Margarita Alekseevna Fyodorova - Маргарита Алексеевна Фёдорова (4 November 1927 - 14 August 2016) was a Soviet Russian pianist, People's Artist of Russia. She won silver in the International Johann Sebastian Bach Competition in 1950. She was known for her interpretations of Alexander Scriabin's work.

==Life and career==

Margarita Fyodorova studied piano at and graduated from the Moscow Conservatory. She studied under Heinrich Neuhaus. In 1950, she participated in the first International Johann Sebastian Bach Competition, which she won silver for with her performance of the Goldberg Variations.

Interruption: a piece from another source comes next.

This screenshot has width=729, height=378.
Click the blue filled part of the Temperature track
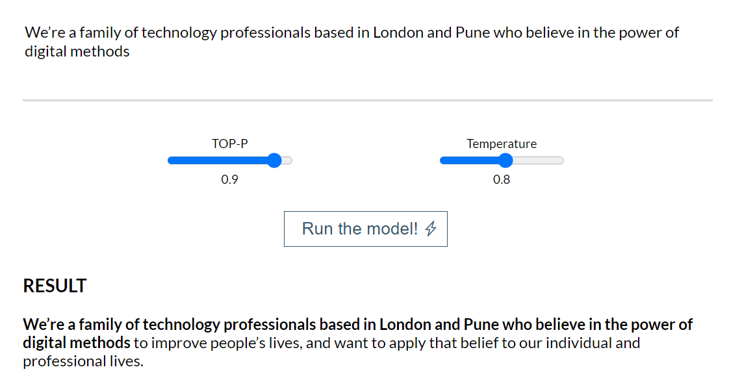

In 1957, Fyodorova debuted Dmitri Shostakovich's Second Piano Concerto, which the composer asked her to perform.

She specialized in interpretations of Alexander Scriabin's work. In the 1970s she recorded Ludwig van Beethoven's Diabelli Variations. She also performed works by Johann Sebastian Bach, Franz Schubert and Frédéric Chopin.

Fyodorova served as Professor of Piano at the Moscow Conservatory. She taught John Bell Young, Saya Sayantsetseg and Dmitry Lyudkov.